Florida has several ballot-qualified parties that have not nominated anyone for President. It had been thought plausible that either the Independent Party, or the Independence Party, might nominate him for President. But the Florida Secretary of State’s office said neither of those parties nominated anyone for President.
This Politico story says that in the states in which McMullin is on the ballot, it is now too late for him to replace his stand-in vice-presidential nominee with his actual vice-presidential nominee. The stand-in, Nathan Johnson, never wanted to actually run for vice-president. The reporter, Daniel Strauss, was unaware that there is case law from Florida, Pennsylvania, Indiana, Virginia, South Dakota, and Alaska which says independent presidential candidates (or independent candidates for Governor) have a right to replace their stand-in vice-presidential or lieutenant governor running mates with an actual candidate later. In 1980, John Anderson was permitted to replace his stand-in for vice-president, Milton Eisenhower, with former Wisconsin Governor Patrick Lucey, even though Lucey wasn’t chosen until August 27, 1980. Lucey’s name was on all ballots except South Dakota’s.

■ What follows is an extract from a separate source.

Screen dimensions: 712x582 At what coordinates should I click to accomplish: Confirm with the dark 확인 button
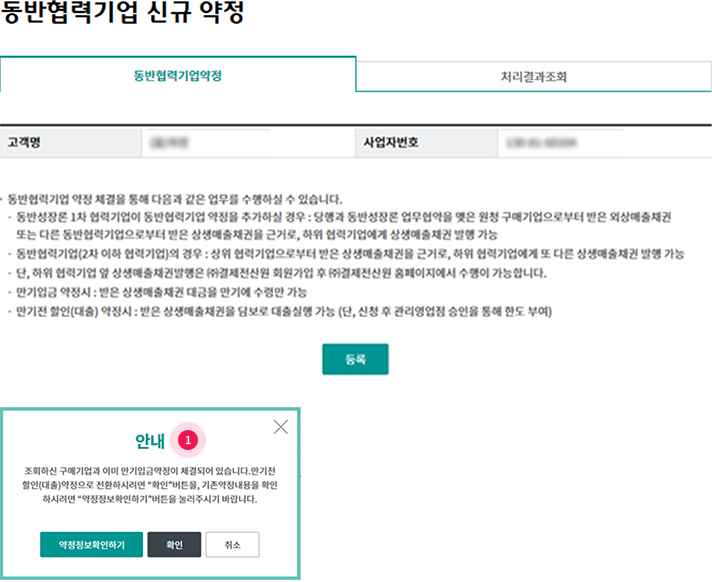click(174, 544)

The Ninth Circuit has three California cases filed by minor parties or independent candidates. Soltysik v Padilla, 16-55758, challenges state law that won’t let members of unqualified parties have their party label on ballots, if they are running for Congress or partisan state office. That case is moving slowly and no briefs have been filed. The plaintiff is a registered Socialist.
De La Fuente v Padilla, 16-56261, is an appeal of the denial of a preliminary injunction. It challenges the law that requires an independent presidential candidate to collect 178,039 valid signatures in 105 days. The court has already determined that the case is not suitable for mediation, and briefs will probably be filed soon, although no matter what happens, it is unlikely that the 2016 ballot will be affected.
Independent Party v Padilla, 16-15895, challenges a decision by the Secretary of State that the Independent Party cannot become a political body because its name is so similar to the American Independent Party, which is already on the ballot. The Independent Party’s opening brief was filed on August 25, 2016.
According to this story, the Alaska Libertarian Party has nominated Joe Miller for U.S. Senate. In 2010 he was the Republican nominee for the same seat.
The new voter registration data for Colorado shows that Libertarian registration is now at 1.02% of the state total. This is the first time Libertarian registration has exceeded 1% of any state’s total, except that the Alaska Libertarian registration has been above that level for approximately a decade.
Alaska law permits a party to remain ballot-qualified if it has registration equal to 3% of the last vote cast, so the Alaska Libertarian Party constantly goes on registration drives to remain on the ballot. By contrast, the Colorado Libertarian registration just happened naturally, without a concerted party effort to increase its registration.
The new data means that the party’s nominee for U.S. Senate, Lily Tang Williams, will be allowed into one particular debate. See this story. The story makes it seem as though it is rare for Colorado minor party and independent candidates to be invited into debates, but on October 14, 2014, all six gubernatorial candidates who were on the ballot debated each other. Thanks to Independent Political Report for the link.